20,793 posts, read 61,282,830 times
Reputation: 10695
Quote:
Originally Posted by stockwiz View Post
I'll be honest.. I wish we had a universal health care system like Europe has, where they regulate the costs of care and prescription drugs along with tort reform to reduce lawsuits and of course sealing up the borders so we don't have to treat illegal immigrants in the ERs...

I don't like how people are basically chained to a full time job to get health care in this country.. it would be nice to be able to quit my job with no hassle, retain insurance, be able to drive around the country and find a new place to live, without worrying that I might run up a $50k medical bill for an ER visit and have to hide all my assets away in bullion buried in the ground to keep from losing the little I've managed to save away during my life.

I know a lot of people are against government run programs and indeed it seems like the US government does a pretty bad job at running programs efficiently compared to Europeans but it's a better alternative than the for profit system we have now, in my opinion.
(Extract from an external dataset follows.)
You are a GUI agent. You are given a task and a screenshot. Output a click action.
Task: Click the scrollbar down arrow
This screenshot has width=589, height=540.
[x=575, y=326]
Health care is very expensive here, much of it tied up in paperwork.
The ACA will give you that flexibility as of 1/1/14...

Quote:
Originally Posted by WriterDude View Post
This is really well-said, Stockwiz. I'm with you.

I wonder if ACA supporters realize the limitations on damages in countries that more closely manage their healthcare costs? Here's the Library of Congress report - scroll down and read the Liability section. (I'll cheat for you: they limit pain and suffering damages to C$100,000.)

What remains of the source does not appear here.